- DESCRIPTION OF THE TASK:
Arrange the data from the line containing "Zoom in using the magnifier plus icon" down to the line containing "point(1570,15)", both included, as a Markdown table with the columns Number and Entry, numbering each non-blank line in order and leaving out the pictures.

- INPUT DATA:

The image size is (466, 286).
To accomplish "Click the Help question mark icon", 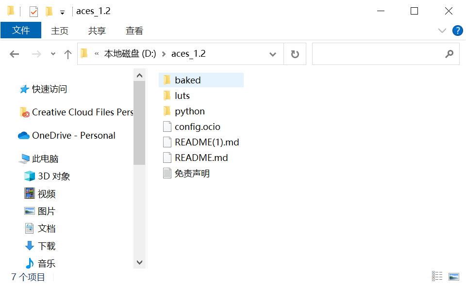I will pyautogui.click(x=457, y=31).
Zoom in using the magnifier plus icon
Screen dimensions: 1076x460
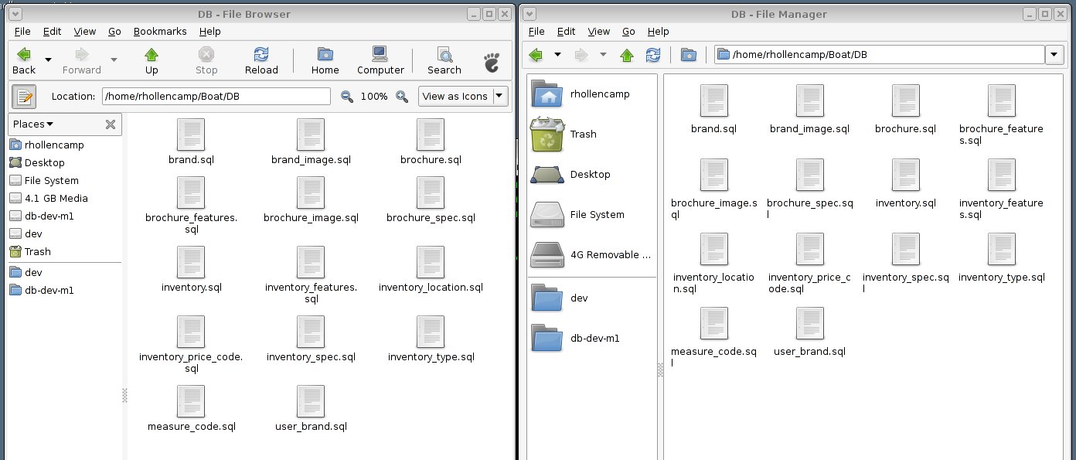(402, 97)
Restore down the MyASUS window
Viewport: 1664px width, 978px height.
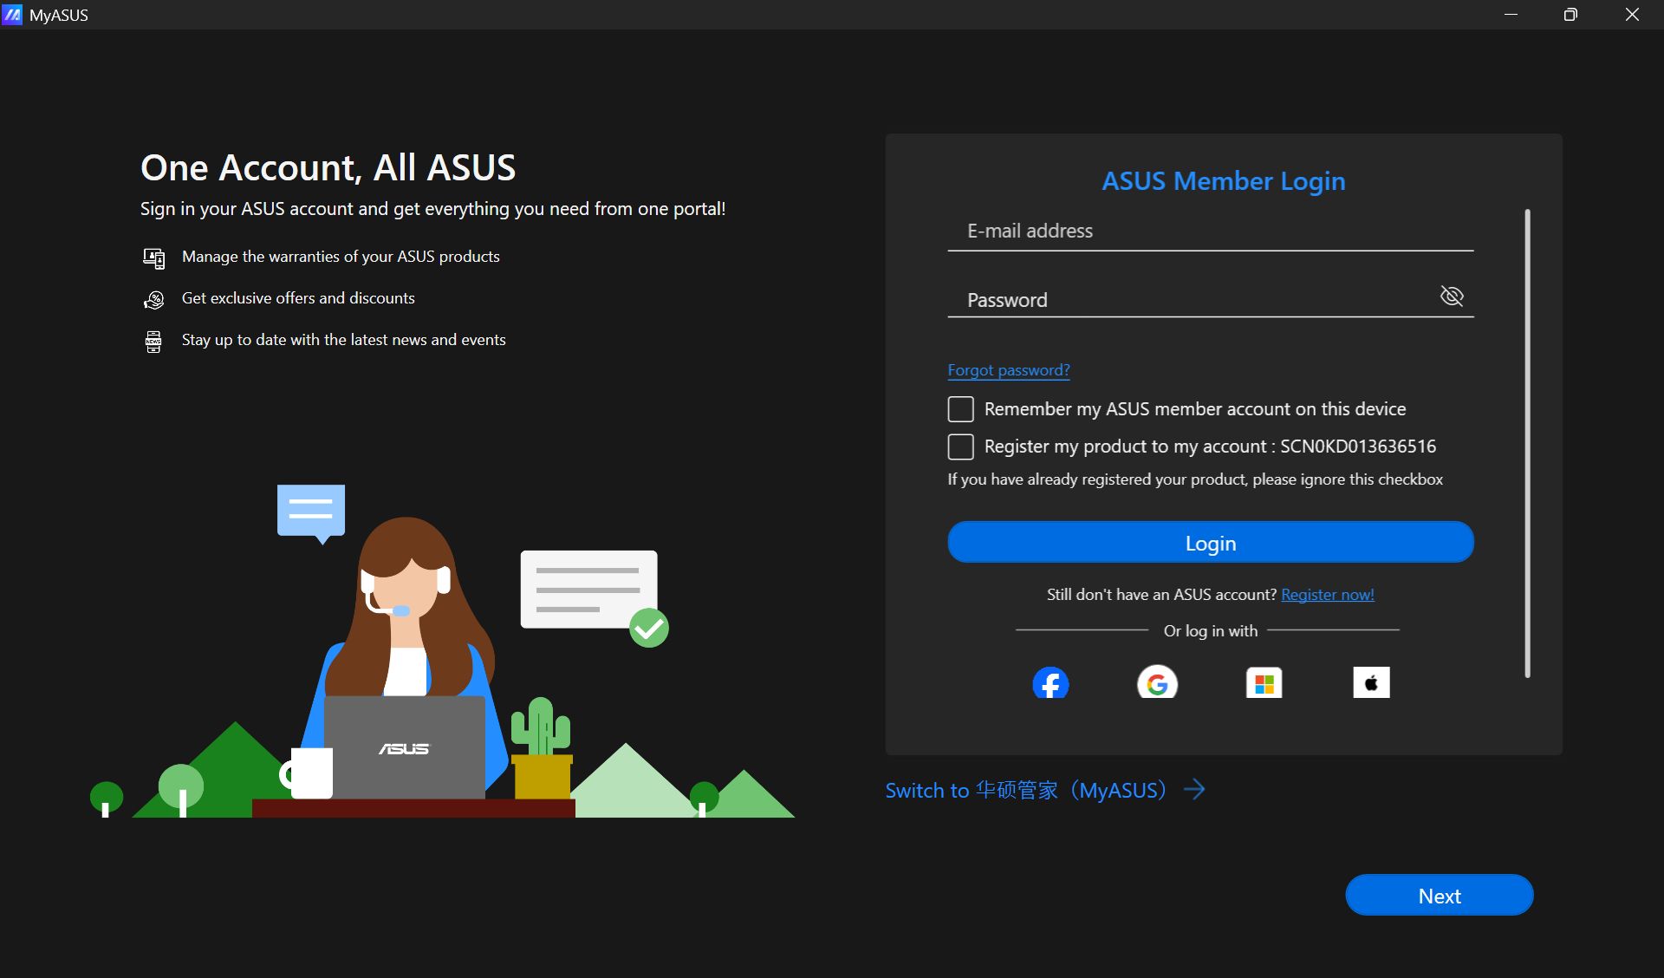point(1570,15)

==

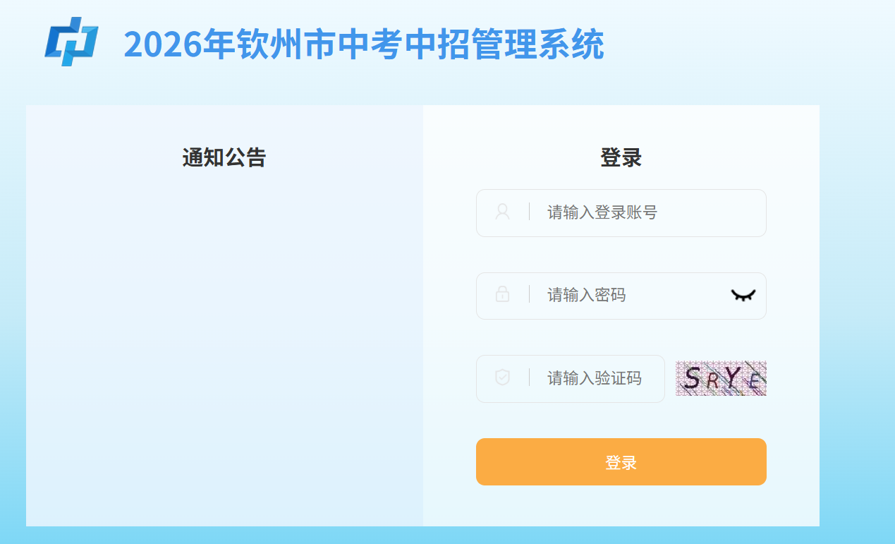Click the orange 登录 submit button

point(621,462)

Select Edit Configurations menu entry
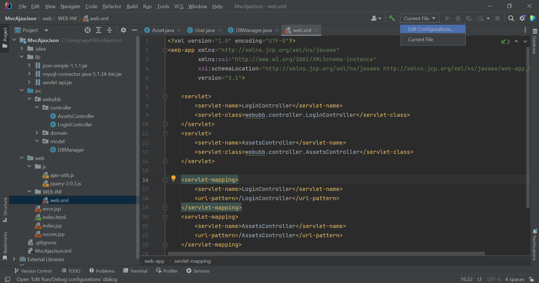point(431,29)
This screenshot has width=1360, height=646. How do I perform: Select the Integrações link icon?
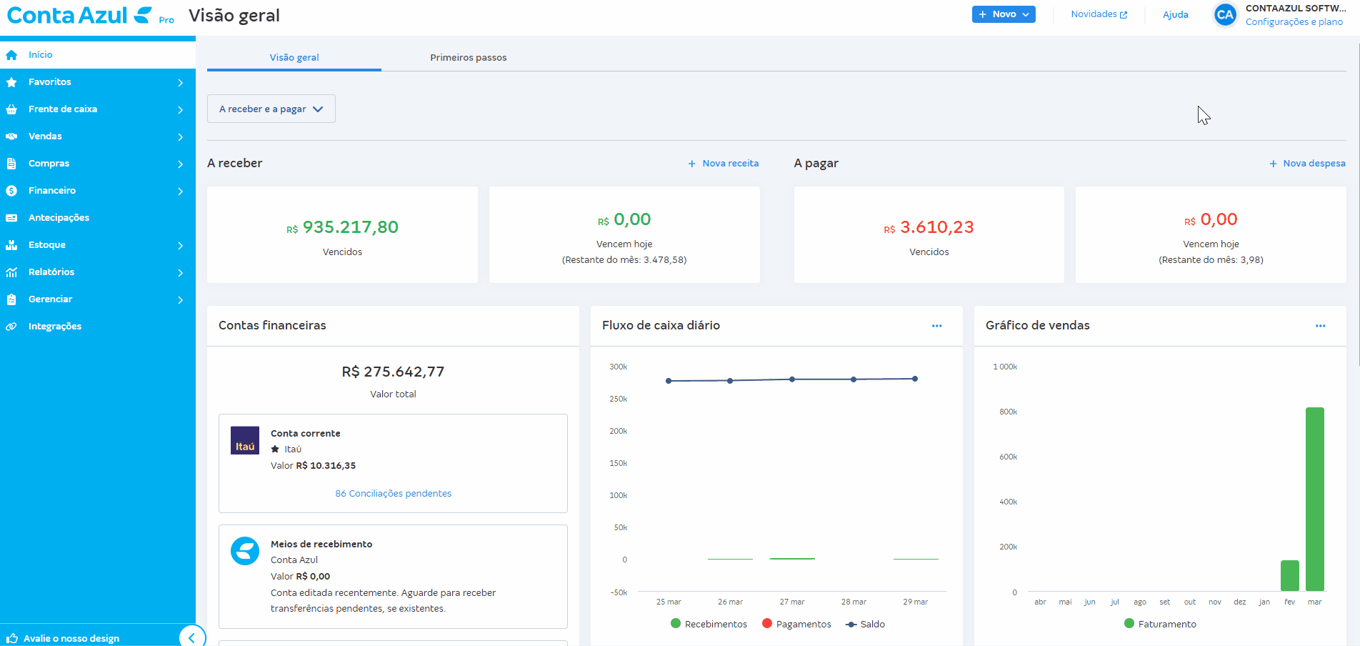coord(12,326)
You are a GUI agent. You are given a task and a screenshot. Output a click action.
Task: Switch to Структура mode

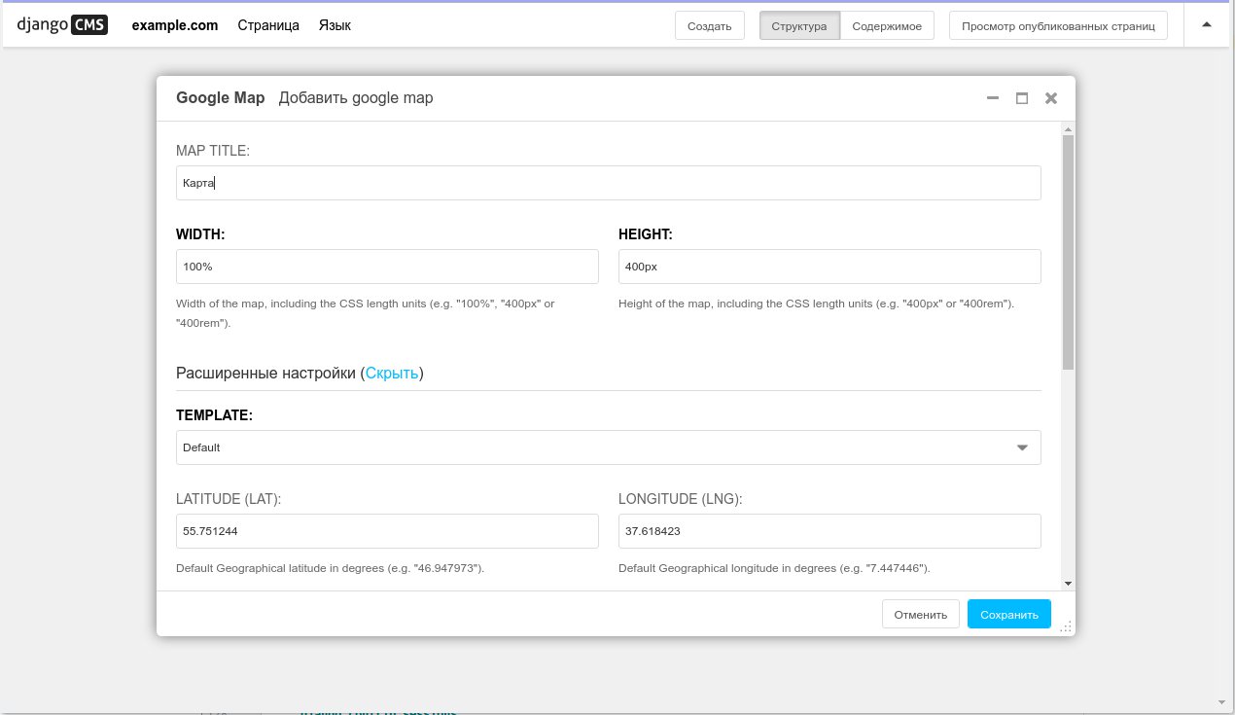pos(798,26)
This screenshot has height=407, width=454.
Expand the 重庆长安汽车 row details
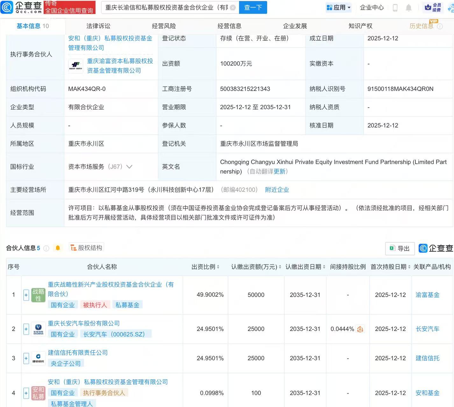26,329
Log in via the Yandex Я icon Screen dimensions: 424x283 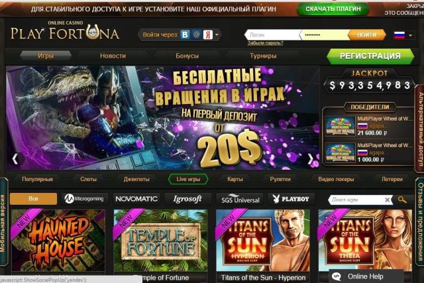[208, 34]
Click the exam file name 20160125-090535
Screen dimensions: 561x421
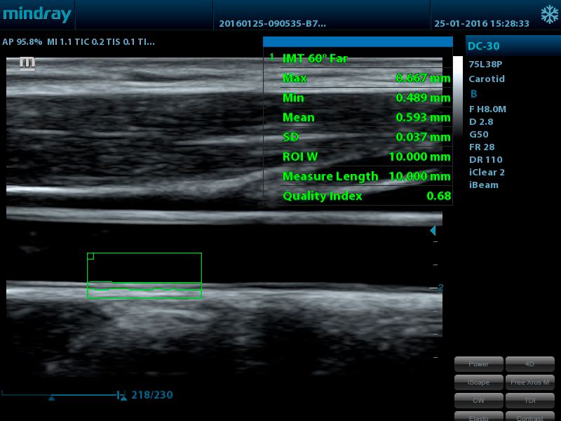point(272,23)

- SOLUTION TO THIS EXERCISE:
| Number | Entry |
|---|---|
| 1 | Zoom in using the magnifier plus icon |
| 2 | Screen dimensions: 1076x460 |
| 3 | (402, 97) |
| 4 | Restore down the MyASUS window |
| 5 | Viewport: 1664px width, 978px height. |
| 6 | point(1570,15) |